▶ [EXERCISE MATERIALS]
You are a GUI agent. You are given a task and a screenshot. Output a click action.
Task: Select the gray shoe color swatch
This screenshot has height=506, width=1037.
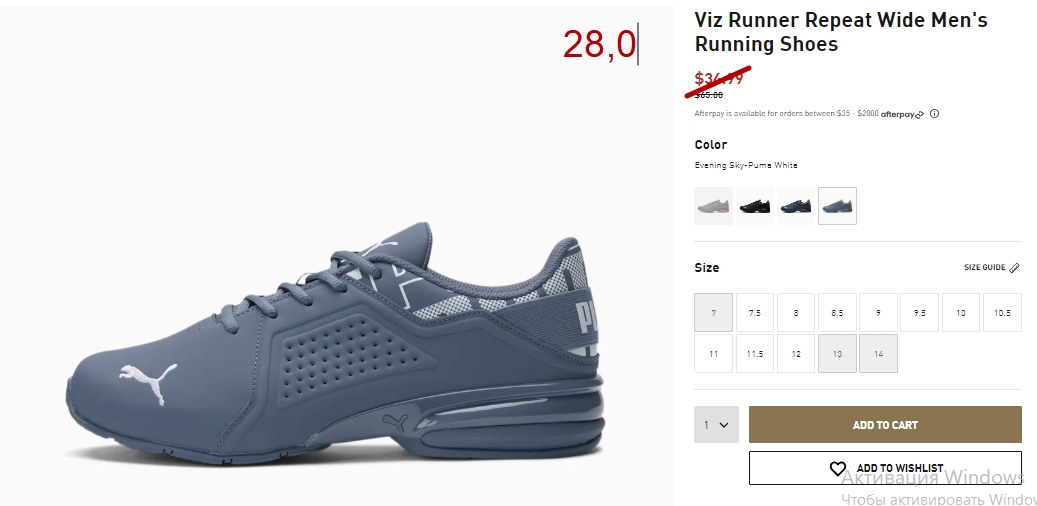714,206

==

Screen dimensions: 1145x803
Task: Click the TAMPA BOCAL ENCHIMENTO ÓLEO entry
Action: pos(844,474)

...

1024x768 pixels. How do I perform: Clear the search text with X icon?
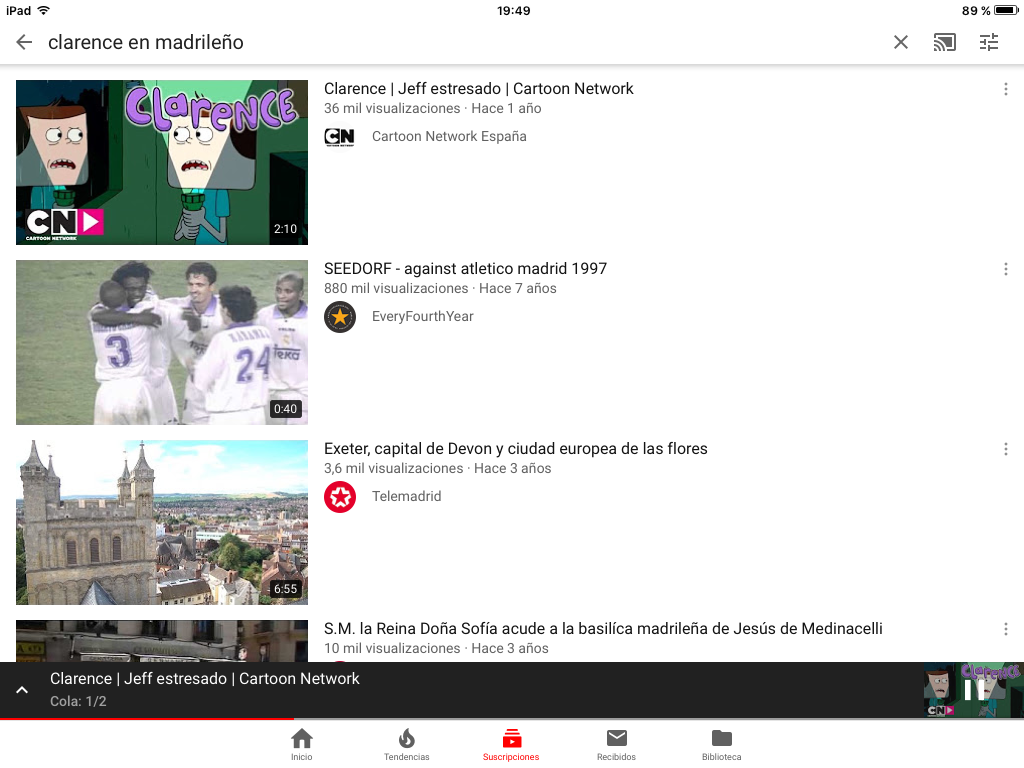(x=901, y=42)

▶ [EXERCISE TASK]
Express the rows from the line containing "1024x768 pixels. How" through the line containing "(x=901, y=42)" as a two-column CSV with the headers instruction and coordinates. Put one CSV line per row, with each value in a single quoted field and line breaks turned into spaces, and omit the pictures.

▶ [RESULT FOR THIS TASK]
instruction,coordinates
"1024x768 pixels. How do I perform: Clear the search text with X icon?","(x=901, y=42)"